Two HIF target genes, VEGF-A and carbonic anhydrase 9 (CA-9), were detected in the rat VP and DLP (Fig. 3). VEGF-A mRNA expression in the VP was unaffected at one and three days, but decreased 7 days after castration (Table 1). The protein levels of VEGF-A in the VP were decreased at two days and undetectable 7 days after castration (Fig. 3A). In line with the hypoxyprobe data, castration did not affect VEGF mRNA and protein levels as drastically in the DLP as in the VP (Fig. 3B). Testosterone treatment, however, increased VEGF-A expression in both the VP and DLP in castrated rats (Table 1, Fig. 3). In line with VEGF castration decreased CA-9 protein expression 7 days after treatment in the VP but CA-9 protein levels in the DLP were only slightly affected by castration (Fig. 3). CA-9 protein was increased in both the VP and DLP after testosterone treatment.

Androgens induce expression of HIF-1α in prostate epithelial cells via EGF-R

Treatment with R1881, a non-metabolizable synthetic androgen, showed an increase in HIF-1α expression after 2 days in RWPE-1 cells (Fig. 4). This induction was inhibited by the AR inhibitor flutamide demonstrating that androgens act through AR. Androgens have been shown to increase HIF-1α in prostate cancer cells indirectly via EGFR (Mabjeesh et al. 2003). We therefore tested if androgens regulate HIF-1α expression in non-malignant prostate epithelial cells in a similar way. Gefitinib (Iressa) an EGFR tyrosine kinase inhibitor decreased the induction of HIF-1α in response to either EGF or R1881 stimulation in RWPE-1 cells (Fig. 4). To verify that gefitinib had the same effect also in vivo, 7 days castrated animals were treated with gefitinib or vehicle during testosterone stimulation. In this situation, gefitinib treatment had no effect on HIF-1α protein expression, but led to a decrease in VEGF protein levels (Fig. 5) and prostate tissue growth (Hammarsten et al. 2007). Together these results indicate that androgens can induce HIF-1α expression in prostate cells at least by two ways, either by a major stimulation of metabolism resulting in hypoxia or indirectly via the EGF receptor tyrosine kinase/PI3K/Akt signaling pathway.

Figure 4
Figure 4

R1881 (synthetic androgen) induces HIF-1α protein in RWPE-1 cells. The androgen receptor inhibitor, flutamide, and EGF-R inhibitor, gefitinib, blocks HIF-1α expression in response to R1881 or EGF. RWPE-1 cells were cultured in androgen-free medium for 24 h and then treated with vehicle, R1881, R1881+flutamide, R1881+gefitinib, EGF, EGF+gefitinib, flutamide, and gefitinib for 48 h. The experiment was repeated thrice with no apparent changes.

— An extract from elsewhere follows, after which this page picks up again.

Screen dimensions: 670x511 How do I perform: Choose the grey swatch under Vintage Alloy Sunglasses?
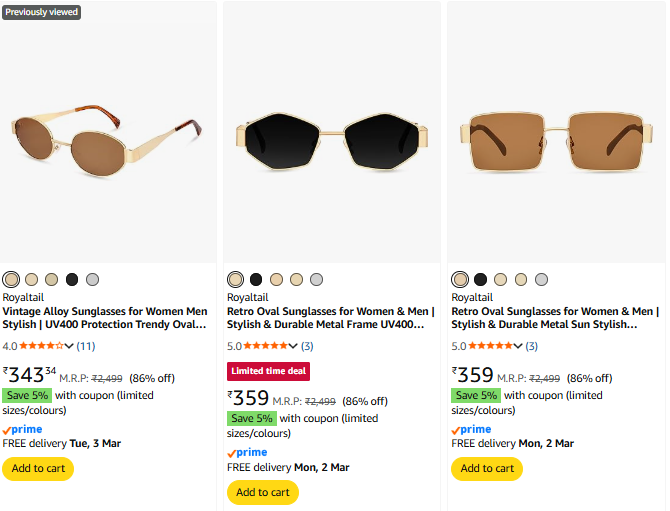[92, 279]
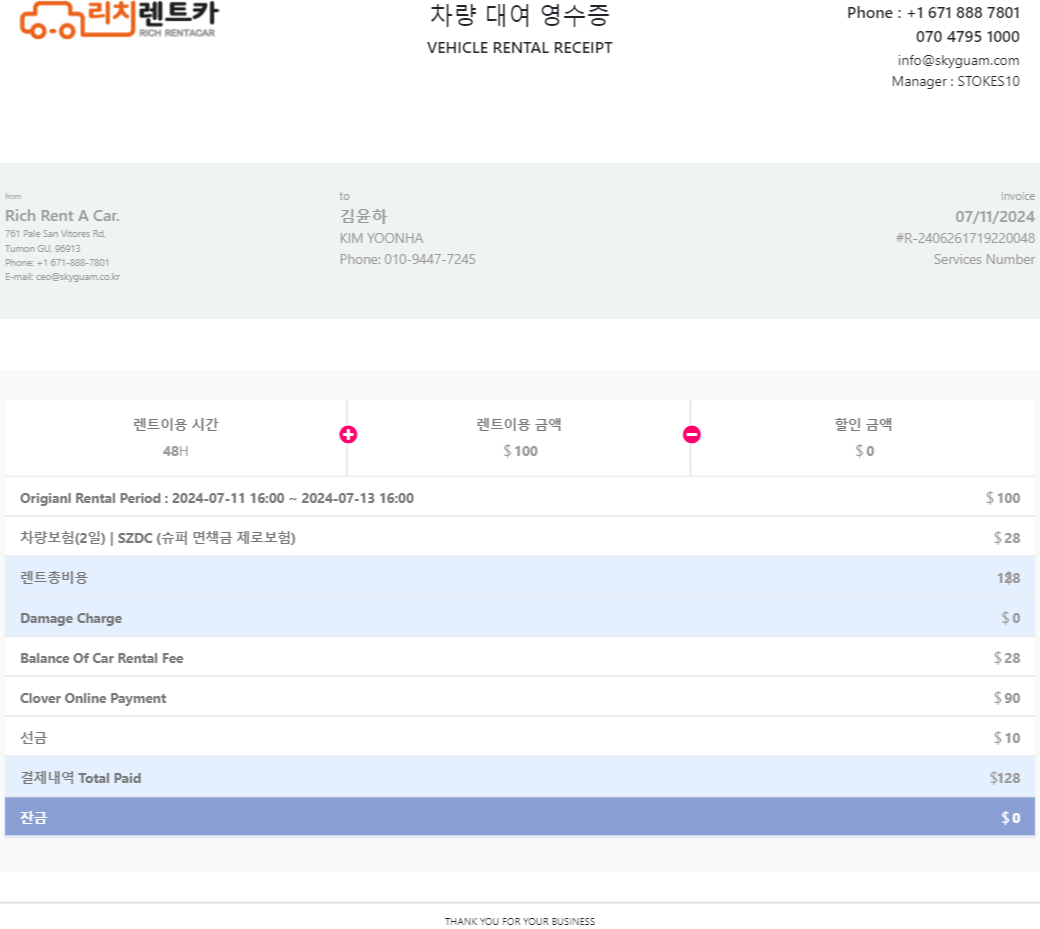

Citation: Journal of Endocrinology 196, 1; 10.1677/JOE-07-0272

Figure 5
Figure 5

Gefitinib treatment in 7 day castrated rats during testosterone stimulation had no affects on HIF-1α protein expression in neither the ventral prostate (VP) nor the dorsolateral prostate (DLP). VEGF-A protein was down-regulated by gefitinib treatment during testosterone stimulation in the VP and to a lesser degree in the DLP compared with vehicle-treated+testosterone-stimulated rats. Each group includes three rats in the Western blot procedure. The relative index (RI) for VEGF-A was normalized against actin relative intensity.

Citation: Journal of Endocrinology 196, 1; 10.1677/JOE-07-0272

Discussion

In the present study, we examined effects of castration and testosterone treatment on local tissue oxygen levels in the rat prostate using a morphological marker of tissue hypoxia (marks tissues with pO2 level below 10 mmHg) and correlated this to changes in HIF-1α and HIF target gene expression. The novel finding was that testosterone stimulation caused transient prostate epithelial cell hypoxia and that this may stimulate angiogenesis and coordinate vascular and glandular growth. Transient hypoxia could thus be of importance during prostate involution following androgen withdrawal (see introduction) and during testosterone-stimulated prostate growth.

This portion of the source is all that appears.